The Prince and The Discourses - Niccolo Machiavelli
Why I read this: Read this in college - hadn't thought of it since. I was looking at my bookshelf for a 'next' book and it stood out to me so I snagged it.
Reflection: It is deeply disappointing that a guide to retaining political power in 1500s Florence still seems to be a reasonably relevant playbook in 2025 America. Apparently we have not evolved much the past 500 years.
Astrophysics for People in a Hurry - Neil deGrasse Tyson
Why I read this: I got this book at a library sale. I'm not particularly 'in a hurry' as the title suggests - but books about challenging topics that have been written for simple minds appeal to me.
Reflection: I wish I liked Tyson more. Everything he writes about in this book can be learned quicker/easier by tuning in to one of his rants on whichever podcast he happens to be on this week. It's interesting stuff - but he just doesn't inspire the same sort of wonder as Carl Sagan or Stephen Hawking.
The DevOps Handbook - Gene Kim
Why I read this: DevOps is just a fancy name for systems thinking applied to the operations of a tech team. I want to use systems thinking in a field dominated by technology - it was an obvious addition to my curriculum.
Reflection: Having already read The Phoenix Project (the narrative/allegory version of this) - much of this book was more of a refresher than it was new information. The core values - focusing on throughput and breaking silos - are exactly the kinds of changes I want to introduce in organizations.
Siddhartha - Hermann Hesse
The Drama of the Gifted Child - Alice Miller
The Name of God is Mercy - Pope Francis
Walking Disaster - Deryck Whibley
Your Money or Your Life - Joe Dominguez
The Motivation Manifesto - Brendon Bruchard
Switch - Chip Heath
Why I read this: I've made the comment before - it's not enough to know the right way to do things, I have to know how to convince other people as well. That change management knowledge is the focus of Switch
Reflection: For such a perpetually difficult topic - this book makes it seem so easy. "Direct the rider, motivate the elephant, shape the path." A simple framework to capably convince anyone to adopt whichever changes you happen to be implementing. To be clear I liked that they made the framework so simple - but I have no doubts that the execution of that framework is anything but simple.

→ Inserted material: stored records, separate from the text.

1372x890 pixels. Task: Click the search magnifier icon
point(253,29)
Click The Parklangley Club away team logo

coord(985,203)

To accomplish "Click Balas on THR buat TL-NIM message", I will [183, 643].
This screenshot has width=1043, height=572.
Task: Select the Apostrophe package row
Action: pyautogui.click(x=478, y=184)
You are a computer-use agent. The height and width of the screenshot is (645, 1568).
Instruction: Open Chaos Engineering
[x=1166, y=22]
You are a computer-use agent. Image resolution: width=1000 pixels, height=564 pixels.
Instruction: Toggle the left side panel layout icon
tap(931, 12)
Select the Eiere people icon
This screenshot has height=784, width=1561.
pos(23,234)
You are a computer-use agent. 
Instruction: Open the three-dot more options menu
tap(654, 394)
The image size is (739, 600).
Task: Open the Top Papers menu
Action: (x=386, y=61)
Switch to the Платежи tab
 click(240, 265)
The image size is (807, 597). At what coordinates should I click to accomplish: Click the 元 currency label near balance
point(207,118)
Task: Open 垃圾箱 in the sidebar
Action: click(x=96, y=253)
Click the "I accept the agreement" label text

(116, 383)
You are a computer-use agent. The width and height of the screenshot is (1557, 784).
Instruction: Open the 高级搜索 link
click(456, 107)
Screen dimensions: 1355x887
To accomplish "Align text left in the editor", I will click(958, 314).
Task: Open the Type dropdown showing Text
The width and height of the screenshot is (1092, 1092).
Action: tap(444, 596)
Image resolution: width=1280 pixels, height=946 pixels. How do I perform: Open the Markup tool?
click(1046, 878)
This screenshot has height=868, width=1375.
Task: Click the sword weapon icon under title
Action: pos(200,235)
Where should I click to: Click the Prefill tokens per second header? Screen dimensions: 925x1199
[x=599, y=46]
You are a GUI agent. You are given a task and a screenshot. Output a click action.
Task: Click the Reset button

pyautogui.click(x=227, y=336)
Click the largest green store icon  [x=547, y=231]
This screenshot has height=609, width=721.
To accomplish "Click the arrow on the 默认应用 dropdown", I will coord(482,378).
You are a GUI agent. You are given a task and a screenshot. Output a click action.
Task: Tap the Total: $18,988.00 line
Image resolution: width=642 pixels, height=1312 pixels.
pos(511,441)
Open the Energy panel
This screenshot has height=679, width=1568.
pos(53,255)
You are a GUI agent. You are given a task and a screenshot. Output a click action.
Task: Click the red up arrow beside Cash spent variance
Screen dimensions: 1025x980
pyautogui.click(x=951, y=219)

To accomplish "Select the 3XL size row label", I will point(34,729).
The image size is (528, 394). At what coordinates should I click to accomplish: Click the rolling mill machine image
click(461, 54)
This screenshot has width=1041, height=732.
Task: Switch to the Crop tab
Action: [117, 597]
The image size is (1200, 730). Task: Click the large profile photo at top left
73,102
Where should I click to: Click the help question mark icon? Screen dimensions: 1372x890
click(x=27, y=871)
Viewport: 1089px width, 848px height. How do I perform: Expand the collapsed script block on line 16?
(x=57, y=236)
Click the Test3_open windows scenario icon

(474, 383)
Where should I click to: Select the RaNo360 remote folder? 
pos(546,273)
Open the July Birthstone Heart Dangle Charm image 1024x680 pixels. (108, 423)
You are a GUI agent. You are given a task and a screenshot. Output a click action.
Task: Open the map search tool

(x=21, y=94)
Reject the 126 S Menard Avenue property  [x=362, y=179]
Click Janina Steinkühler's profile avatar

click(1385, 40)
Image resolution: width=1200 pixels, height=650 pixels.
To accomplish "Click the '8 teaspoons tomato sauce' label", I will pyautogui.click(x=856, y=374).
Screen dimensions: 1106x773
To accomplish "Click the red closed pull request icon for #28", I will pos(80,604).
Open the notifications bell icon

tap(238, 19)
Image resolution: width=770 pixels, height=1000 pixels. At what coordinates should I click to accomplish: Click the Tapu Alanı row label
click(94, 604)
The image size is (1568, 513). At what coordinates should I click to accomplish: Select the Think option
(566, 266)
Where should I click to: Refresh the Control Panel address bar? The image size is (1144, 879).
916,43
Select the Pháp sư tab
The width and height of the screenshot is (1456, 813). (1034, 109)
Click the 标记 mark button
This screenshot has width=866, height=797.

The Green Hills of Earth - Robert Heinlein
Animal Farm - George Orwell
Hatchet - Gary Paulsen
Disrupting the Game - Reggie Fils-Aime
The Lion, the Witch, and the Wardrobe - CS Lewis
Lord of the Flies - William Golding
The Horse and His Boy - CS Lewis
Prince Caspian - CS Lewis
Voyage of the Dawn Treader - CS Lewis
This brings my total books read (at the end of November) to 70.
30 books left to read in December - and as of today (12/22) I'm quickly closing in.